Three Secrets of Fátima
The Three Secrets of Fátima consist of a series of apocalyptic visions and prophecies which were purportedly given to three young Portuguese shepherds, Lúcia Santos and her cousins Jacinta and Francisco Marto, by a Marian apparition, starting on 13 May 1917. The three children claimed to have been visited by the Virgin Mary six times between May and October 1917. The apparition is now popularly known as Our Lady of Fátima.

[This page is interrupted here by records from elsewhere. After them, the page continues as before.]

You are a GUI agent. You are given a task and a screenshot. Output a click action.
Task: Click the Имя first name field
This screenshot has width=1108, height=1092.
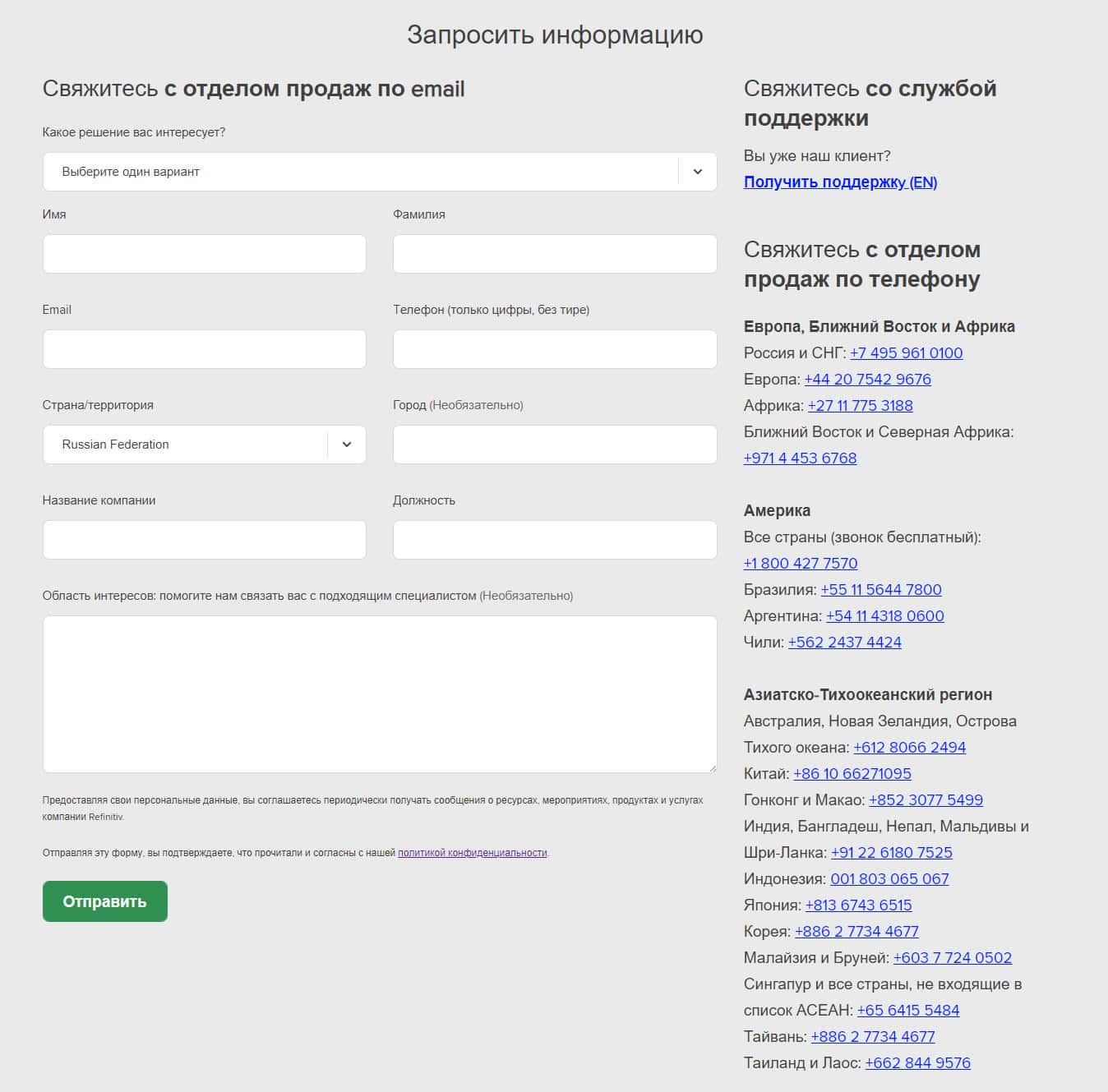(x=204, y=254)
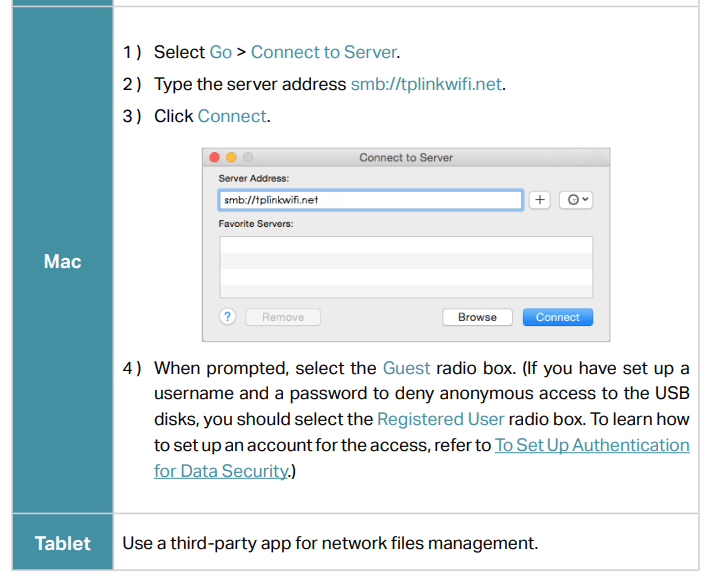Click the 'Guest' radio box text in step 4
The image size is (707, 579).
coord(406,368)
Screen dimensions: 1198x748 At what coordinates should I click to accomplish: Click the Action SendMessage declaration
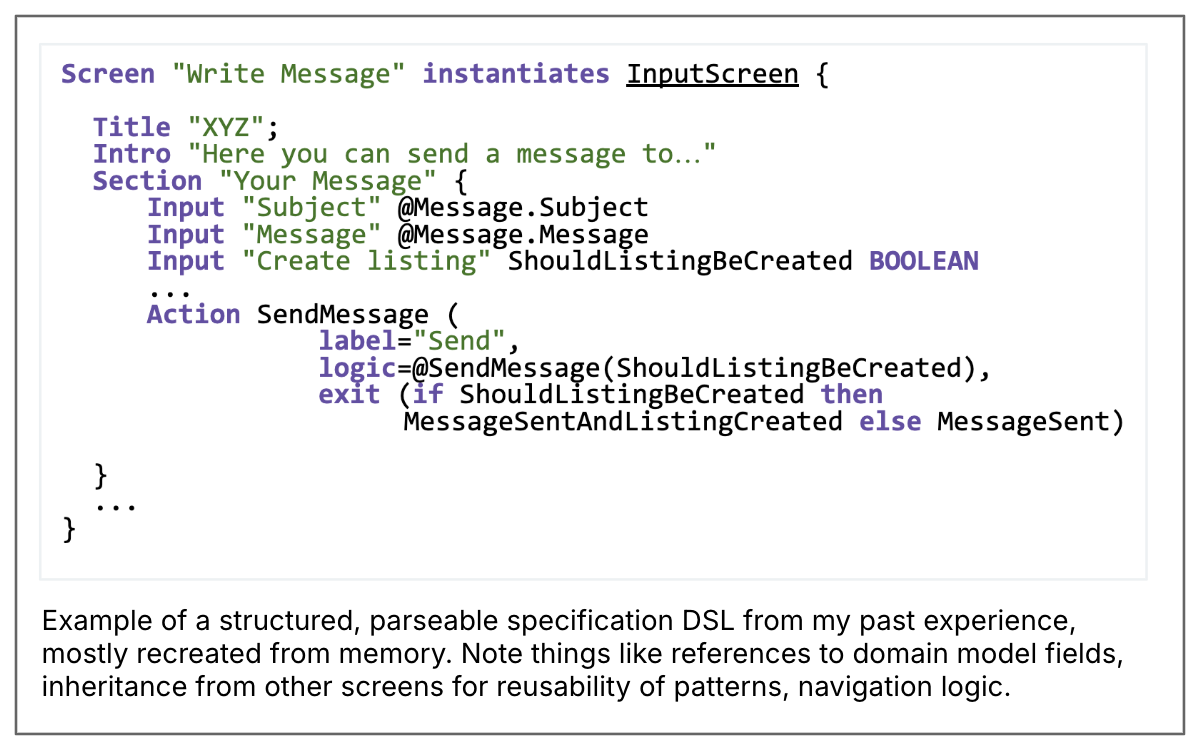[289, 314]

According to Lucia, around noon on 13 July 1917, the Virgin Mary entrusted the children with three secrets. Two of the secrets were revealed in 1941 in a document written by Lúcia, at the request of José Alves Correia da Silva, Bishop of Leiria, to assist with the publication of a new edition of a book on Jacinta. When asked by the Bishop in 1943 to reveal the third secret, Lúcia struggled for a short period, being "not yet convinced that God had clearly authorized her to act". However, in October 1943 the Bishop ordered her to put it in writing. Lúcia then wrote the secret down and sealed it in an envelope not to be opened until 1960, when "it will appear clearer". The text of the third secret was officially released by Pope John Paul II in 2000, although some claim that it was not the entire secret revealed by Lúcia, despite repeated assertions from the Vatican to the contrary.
According to various Catholic interpretations, the three secrets involve Hell, World War I and World War II, and 20th-century persecutions of Christians.